Empower your B2B customer service team
Your B2B customer service team needs to have useful insights and customer feedback delivered to them to help improve the quality of customer service they provide. Make sure you’re empowering your support agents with automated insights and clear actions to give them direction on how they should handle customer issues and requests.
Embrace customer personalisation
Though your B2B customers might have multiple stakeholders, your customer service needs to be tailored to that business’ needs. Gartner found that 64% of B2B buyers can’t tell the difference between digital experiences from different brands – meaning that your digital brand experience and frontline personal service need to be memorable and personalised to their needs.
Offer empathetic service
It’s likely that your B2B customer service team is going to interact with your customers more when they have an issue than when things are going well. To add further complexity, your customers might not only be dealing with their own issue but will also likely be thinking of their customers’ potential requirements as well.

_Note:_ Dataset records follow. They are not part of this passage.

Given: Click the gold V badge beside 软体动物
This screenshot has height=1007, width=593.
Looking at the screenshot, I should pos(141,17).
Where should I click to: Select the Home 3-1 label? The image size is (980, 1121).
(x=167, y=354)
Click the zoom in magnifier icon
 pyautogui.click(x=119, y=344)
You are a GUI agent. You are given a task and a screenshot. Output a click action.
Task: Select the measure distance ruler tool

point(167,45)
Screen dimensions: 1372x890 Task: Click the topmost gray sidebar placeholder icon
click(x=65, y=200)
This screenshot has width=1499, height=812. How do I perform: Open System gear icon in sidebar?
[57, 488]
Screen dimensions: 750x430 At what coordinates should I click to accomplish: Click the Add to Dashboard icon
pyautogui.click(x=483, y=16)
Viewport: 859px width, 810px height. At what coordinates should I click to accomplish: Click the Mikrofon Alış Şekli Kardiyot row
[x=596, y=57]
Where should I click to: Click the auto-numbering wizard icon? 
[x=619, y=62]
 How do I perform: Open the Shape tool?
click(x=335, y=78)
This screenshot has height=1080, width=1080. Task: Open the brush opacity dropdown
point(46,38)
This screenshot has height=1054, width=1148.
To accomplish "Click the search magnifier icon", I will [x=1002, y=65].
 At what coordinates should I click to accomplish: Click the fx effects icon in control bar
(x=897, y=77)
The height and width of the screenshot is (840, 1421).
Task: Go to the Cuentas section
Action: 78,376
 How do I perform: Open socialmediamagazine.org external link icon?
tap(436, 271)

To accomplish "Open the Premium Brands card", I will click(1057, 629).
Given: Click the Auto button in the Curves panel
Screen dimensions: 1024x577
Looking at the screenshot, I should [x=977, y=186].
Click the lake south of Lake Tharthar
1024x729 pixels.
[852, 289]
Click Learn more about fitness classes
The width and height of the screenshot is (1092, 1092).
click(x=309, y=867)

As a result, your frontline staff’s approach needs to be empathetic, not just sympathetic. Your B2B customer service team needs to understand how your customer is affected by an issue on a business level, rather than just seeing each issue as a single problem to be resolved.
Although an issue may seem to be resolvable, a build-up of multiple issues can damage the relationship long term. Understanding the strategic impact or problems and reflecting that understanding to the customer is critical for maintaining the relationship with the stakeholders
Anticipate as well as react
Great businesses don’t just provide brilliant customer service – they anticipate when their assistance might be needed. If you support your B2B customer service team with helpful tools, such as real-time alerts and trend prediction, your team will be able to anticipate issues and handle them instantly, instead of solving issues long after they’ve happened.
Streamline with customer experience software
Your frontline customer service agents are the first to handle customer issues that can turn into real problems. To ensure that you’re able to resolve issues quickly, flag potential problems, and provide standout customer service, you need customer experience software that can keep up. Learn how our customer experience management software can streamline your B2B customer service.
B2B customer service examples
B2B industrial suppliers Grainger understood its customers’ new needs post-COVID and created a new e-commerce website hub that transformed their products and services into easily navigated resources. This meant that their B2B customers were able to not only easily source supplies, but find information at each stage of their recovery journey. This adaptation is a good example of thinking like your customer, rather than thinking like a seller.
Closing the loop can often take B2B service providers longer due to the more complex issues they might encounter. Tetra Pak was aware that even though it was meeting its deadlines for customers, they still weren’t happy with the service they were receiving.
The company decided to gather customer feedback and develop a more customer-centric culture. Using customer experience management software, Tetra Pak is now able to follow up with customer issues within 48 hours.
Providing assistance not just when needed, but ahead of time puts B2B companies ahead of their competitors. Ingersoll Rand, an HVAC business servicing B2B clients, uses AI for customer segmentation by location and Internet of Things (IoT) enabled products to keep an eye on customer requirements. Combined with real-time alerts on any climate or weather changes, the company can proactively extend a hand to customers as problems arise.